The rules and the boundaries that we live by, that we hold onto so that we can feel safe and secure… can also hurt and exclude and we know it, because sometimes we are the ones being pushed down and we are the one stuck on the outside. 

But Jesus has this habit of doing things and going places that we cannot. Calming storms and talking to demons.  

Jesus crosses the boundaries and breaks the rules. 

Jesus crosses the boundaries and breaks the rules because Jesus wants to bring God close, the Kingdom of God near. 

As the woman who had been bleeding for twelve years crosses every social boundary imaginable and steals a miracle from Jesus, and as Jesus himself is not quite sure what has happened, Jesus’ demands to know who has touched him. We would expect that Jesus would have condemned and scolded this woman, but instead he stops to hear her story. And then he joins her. Joins her on the other side of the crossed boundary. She isn’t supposed to be out in public or touching people as a an unclean sinner… no one but family that is. And so Jesus steps out of the public space and into a familiar one… “Daughter” he calls the woman. Jesus makes her a member of his family, a person whom he can be close to even if she is unclean. “Your faith has made you well.” And then blesses her. By crossing the boundary, and breaking the rules, Jesus gives this woman the first bit of care and compassion, of healing and wholeness she has known in 12 years. And it wasn’t by healing her of her bleeding, but by joining her in her isolation. 

And then Jesus continues on to Jairus’s home, and he enters despite the news of the little girl’s death. The waiting crowds tell him not to enter… they know the boundary that has come to this place.

And yet having just crossed boundaries to heal the woman bleeding for 12 years, perhaps Jesus is inspired to keep going. To keep crossing boundaries. He comes near to a sick person, a possibly dead person, and intrudes on a grieving family. 

But Jesus knows that the little girl will rise. 

Because Jesus is going to cross another boundary to join this little girl, this second daughter that he meets today. 

Jesus crosses the uncrossable. 

Jesus reaches across death and brings the little girl back to life. 

Jesus crosses the boundary of death. 

Jesus also crosses the boundary of resurrection and new life. 

And we saw it coming all along, because we know that story already. We tell it every week. 

For you see, for all of our rules as human beings, we keep telling the story of God in Christ who breaks the rules. 

Christ who gives forgiveness even though it is undeserved. 

Christ who washes in the waters of baptism even though we are unclean. 

Christ who brings peace even though there is conflict. 

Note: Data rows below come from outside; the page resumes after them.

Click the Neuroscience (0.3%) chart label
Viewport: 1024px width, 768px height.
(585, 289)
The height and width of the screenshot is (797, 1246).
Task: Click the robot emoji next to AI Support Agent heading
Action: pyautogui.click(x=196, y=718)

Christ who makes us one even though we are many. 

For you see, for all of the boundaries that hem us in, we keep telling the story of God in Christ who crosses the boundaries and joins us where we thought God should NOT come. 

Christ joins us as the incarnate God, born into creation. 

Christ comes to us in the Word of God, spoken through human voices and heard with human ears. 

Christ becomes us in the bread and wine, and we become Christ in Body and Blood. 

Christ gathers us together from every nation and tribe and corner of the earth. 

Crossing boundaries and breaking the rules shouldn’t be a new or surprising thing for us, because almost from the very moment we gather until we are sent out, God is doing just that in, through and with us. 

God is crossing boundaries and breaking rules in order to name us as daughters and sons, making us part of God’s family, bringing the kingdom near to us. 

No matter how much we love rules and cling to boundaries, God will always be willing to break and cross them, in order to love us more.